##### Source data #####
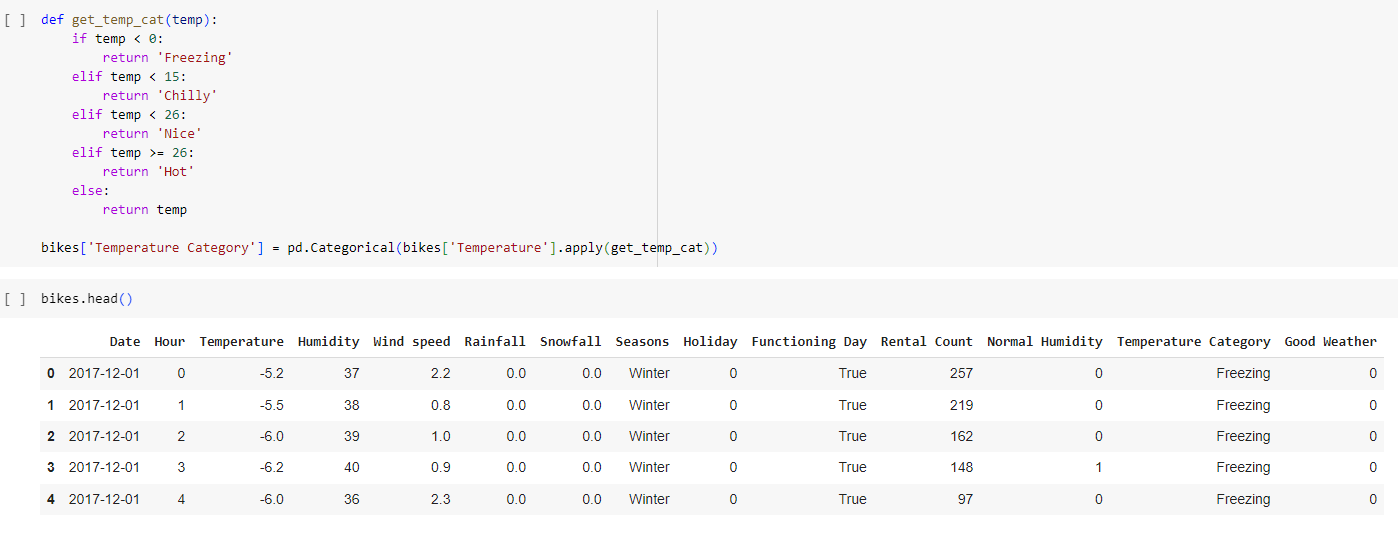This screenshot has width=1398, height=544.
Task: Click the Normal Humidity column header
Action: point(1044,342)
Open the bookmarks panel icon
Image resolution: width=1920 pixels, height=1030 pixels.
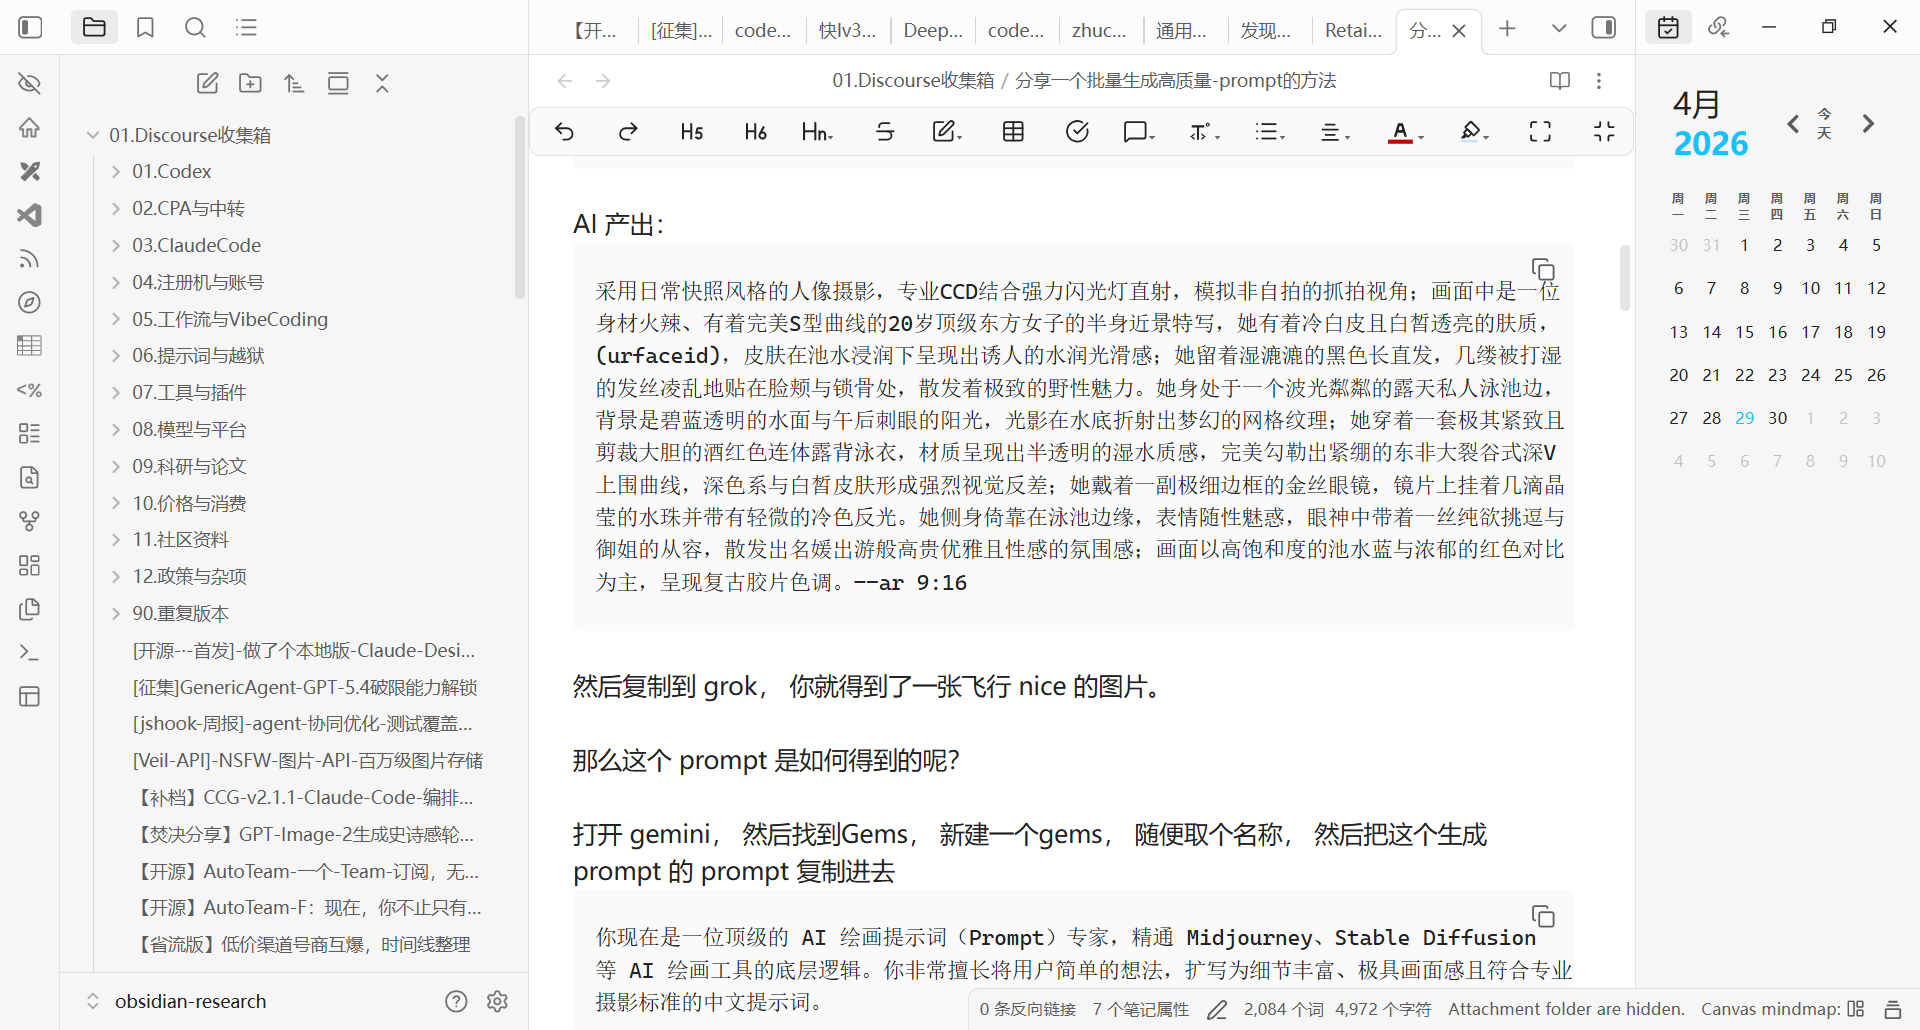click(145, 27)
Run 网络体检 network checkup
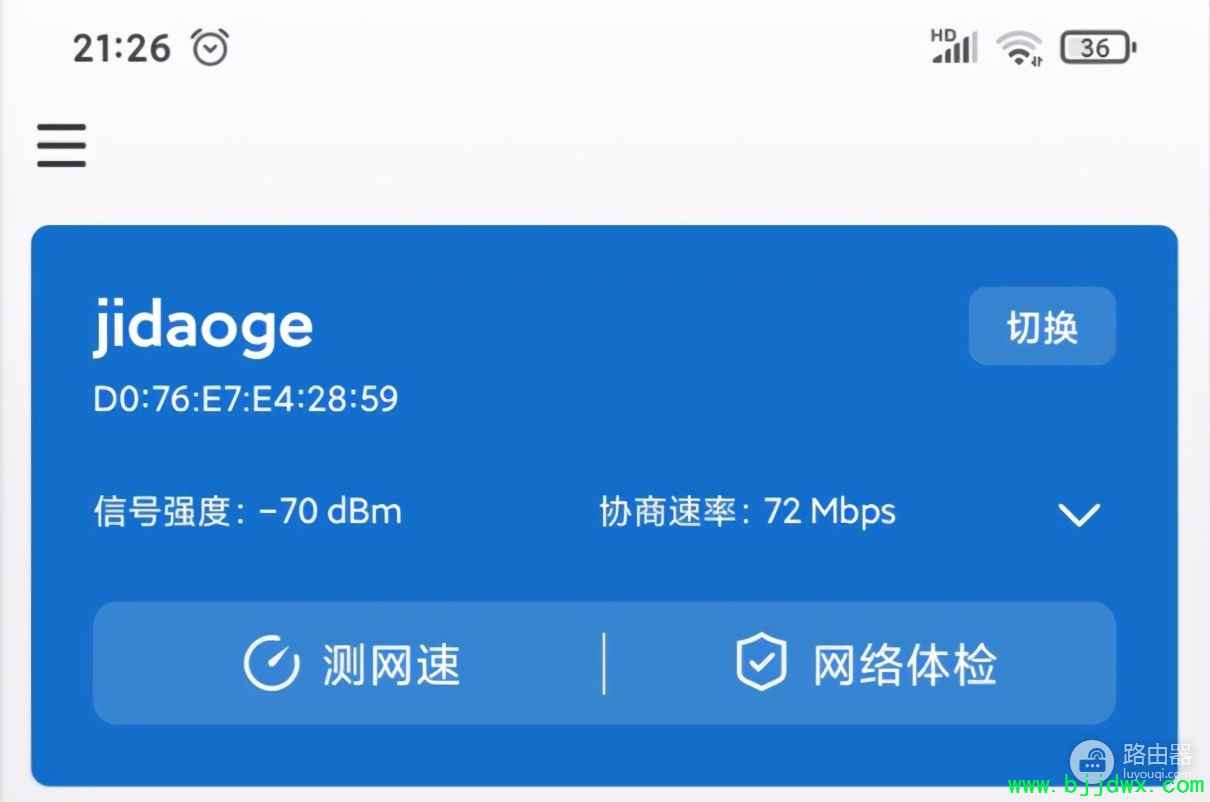This screenshot has width=1210, height=802. [904, 664]
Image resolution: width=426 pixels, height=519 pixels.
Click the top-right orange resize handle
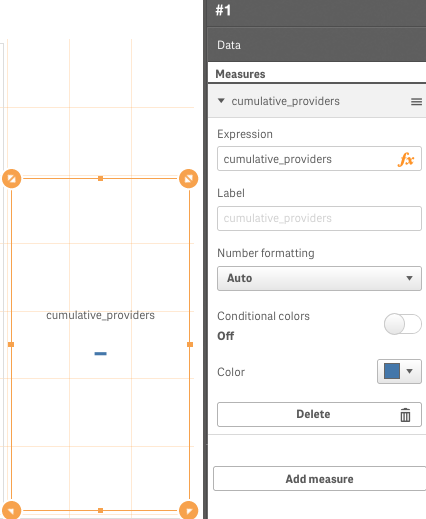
#####
• **What you will do**: Using the records above, copy exactly and only the lines from the line with "Run 网络体检 network checkup" through the end, both included; leave every picture out.

• **Written solution**:
Run 网络体检 network checkup
This screenshot has width=1210, height=802. [904, 664]
Image resolution: width=426 pixels, height=519 pixels.
Click the top-right orange resize handle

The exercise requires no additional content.